Regulation of and access to the electricity grid
Despite the boost to renewable energy generation in Scotland from the positive decision on the Beauly-Denny transmission upgrade, there is a concern that the UK's existing grid infrastructure is unable to support the considerable amount of new capacity coming from offshore renewable sources, especially offshore wind. Whilst the Electricity Networks Strategy Group ( ENSG) report identifies necessary infrastructure works to be undertaken, there is a risk that these upgrades will not be ready alongside developers' timelines. A lack of grid infrastructure and uncertainty around the proposed Offshore Transmission ( OFTO) regime could also delay developments.
Managing the marine environment
As the users of Scotland's seas continue to grow, managing the marine environment for a number of important uses is a challenging and complex task. Marine Scotland, the lead marine management arm of the Scottish Government, is responsible for managing Scotland's seas in an economic and environmentally sustainable way. They are supporting the introduction of this new offshore renewables industry into Scotland's seas through the Marine (Scotland) Act 2010 which allows them to undertake marine spatial planning and offshore licensing responsibilities. There is, however, recognition of the challenges they face in doing so including resource issues, rapid transfer to a new regime, streamlining of processes and consistency with other planning regimes in UK waters.
Necessary and available skills
Companies across the UK involved in the renewable energy industry have reported difficulties in recruiting skilled personnel in, for instance, the fields of engineering (electrical, mechanical), design, project management and the marine environment. This is due in part to a general shortage of graduates specialising in such disciplines in the UK, combined with a difficulty in attracting experienced personnel from other sectors due to competition with other more established industries (in particular, the oil and gas industry). This will be exacerbated by competition for skills from the construction and other engineering sector.
Tackling the issues above, in line with developers' timelines, will take investment of unprecedented sums of money, on levels way beyond Government's and utilities current expenditure limits. Therefore, innovative funding solutions must be sought to attract the significant levels of private sector investment needed if the offshore wind sector is to deliver as planned. This challenge is heightened given the current economic climate.
Securing support of local communities and existing users of the sea
Whilst offshore wind development will bring unprecedented economic and environmental opportunities to Scotland, it is key that the offshore wind sector engages directly and frequently with local communities, local authorities, interested parties and existing users of the sea to secure their support for the developments being taken forward.
The consistent theme, across all of the above issues, is timing and accessing unprecedented levels of resource and finance, particularly in the first half of the decade, to make Scotland's offshore wind ambitions a reality.
The following table outlines OWIG's priority recommendations which, if implemented in the near future, will give Scotland the best chance of securing this Route Map's most ambitious growth scenario.

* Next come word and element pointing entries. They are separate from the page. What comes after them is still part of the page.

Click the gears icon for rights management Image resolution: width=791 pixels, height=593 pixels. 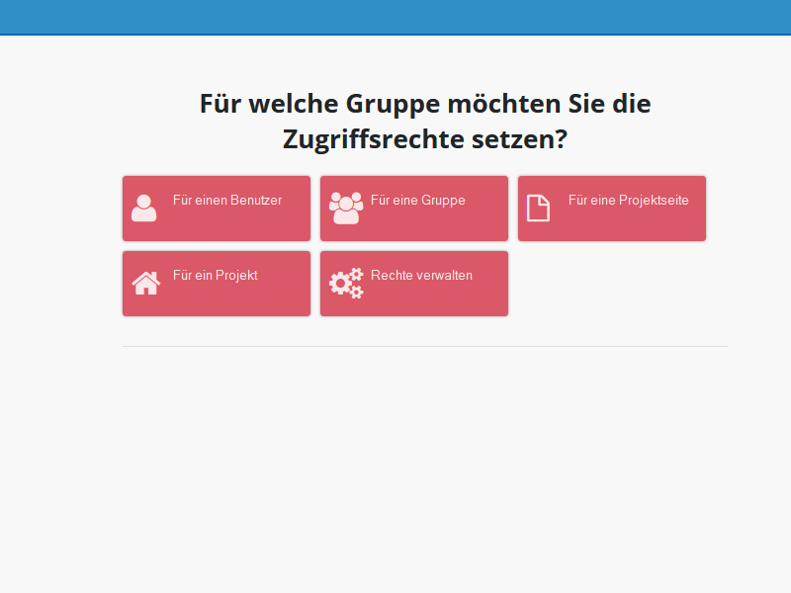point(345,284)
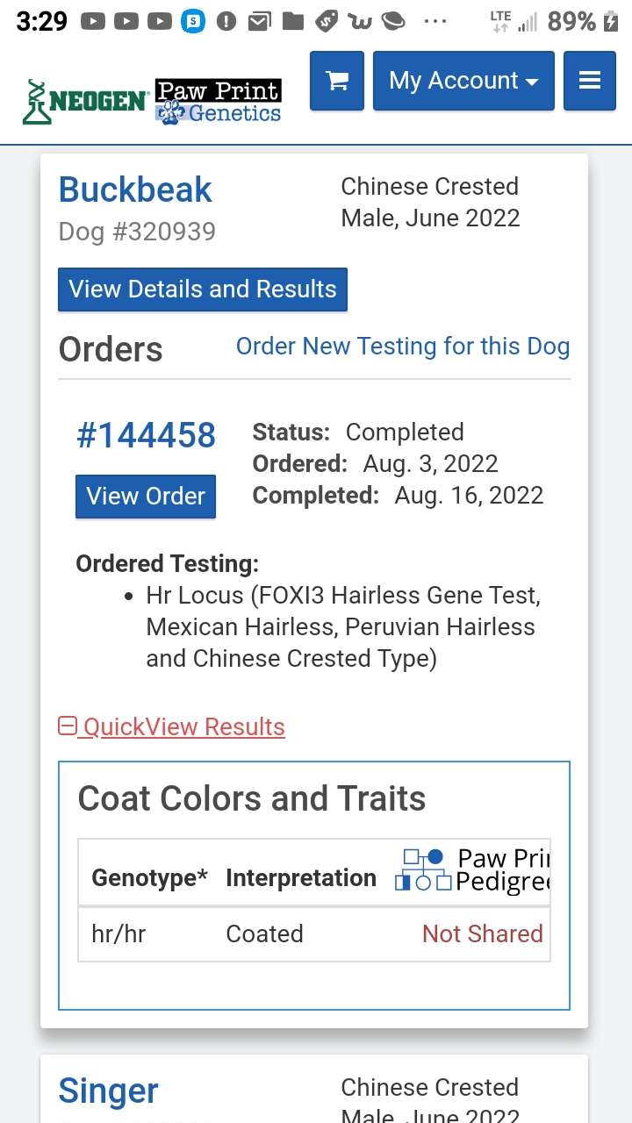Screen dimensions: 632x1123
Task: Click Order New Testing for this Dog
Action: 403,347
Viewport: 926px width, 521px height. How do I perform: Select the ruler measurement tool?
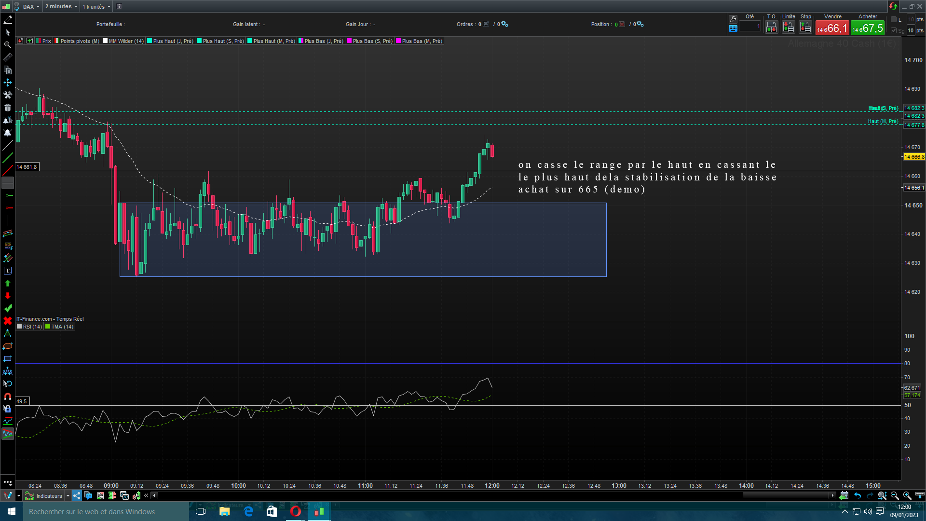click(x=8, y=58)
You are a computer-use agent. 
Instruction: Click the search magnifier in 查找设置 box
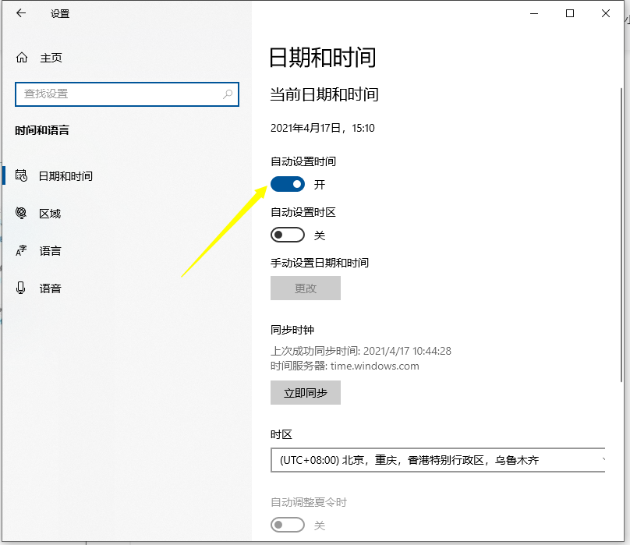click(x=226, y=94)
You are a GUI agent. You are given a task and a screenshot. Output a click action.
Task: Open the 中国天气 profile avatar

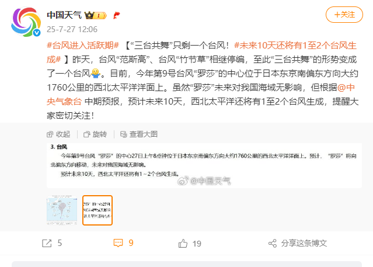[x=26, y=22]
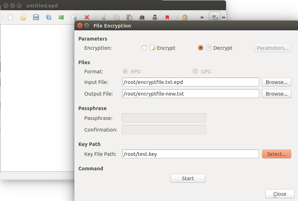Click the scissors Cut icon
The height and width of the screenshot is (201, 298).
click(104, 17)
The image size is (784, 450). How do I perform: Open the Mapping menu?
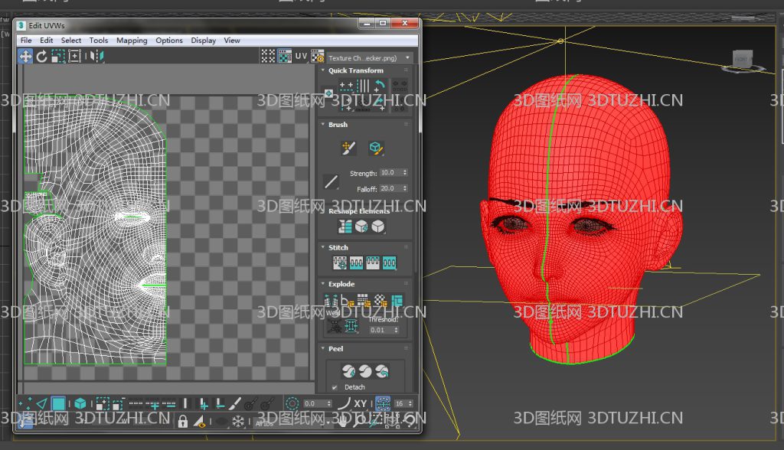pos(132,41)
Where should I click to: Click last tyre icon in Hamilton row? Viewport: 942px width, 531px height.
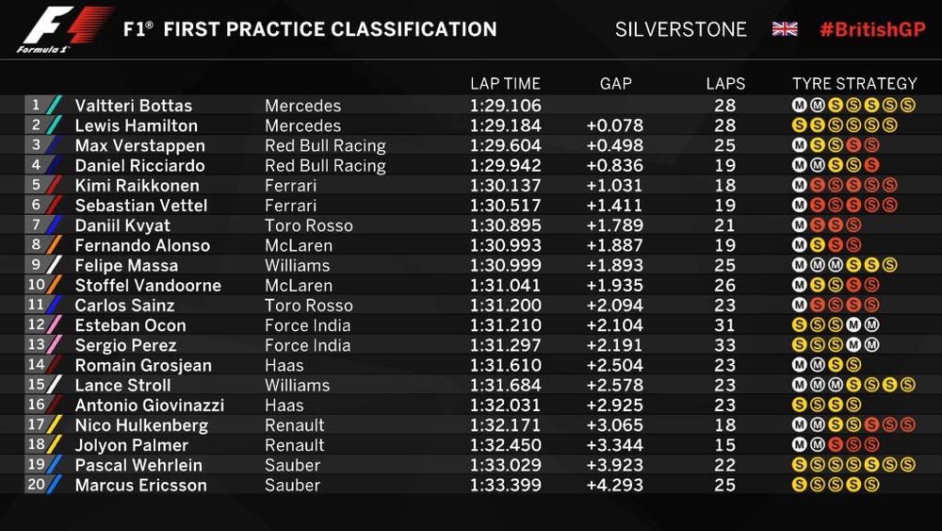click(889, 125)
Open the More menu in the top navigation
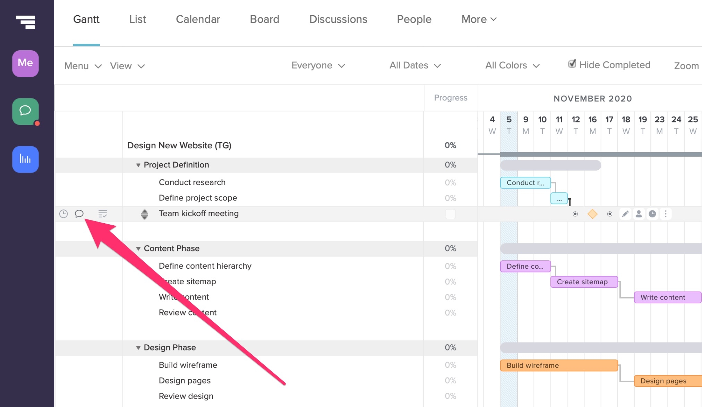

Following publication, OWIG will continue with its programme of work, driven by the recommendations within this Route Map. This programme of work will continue to evolve at a fast pace and significant changes to the programme of work are anticipated over the coming months. The Offshore Energy Programme Board, at strategic level, will oversee the work of the OWIG group as it pursues this Route Map's recommendations. In addition, OWIG will undertake a fundamental review of progress against these recommendations at the end of 2012.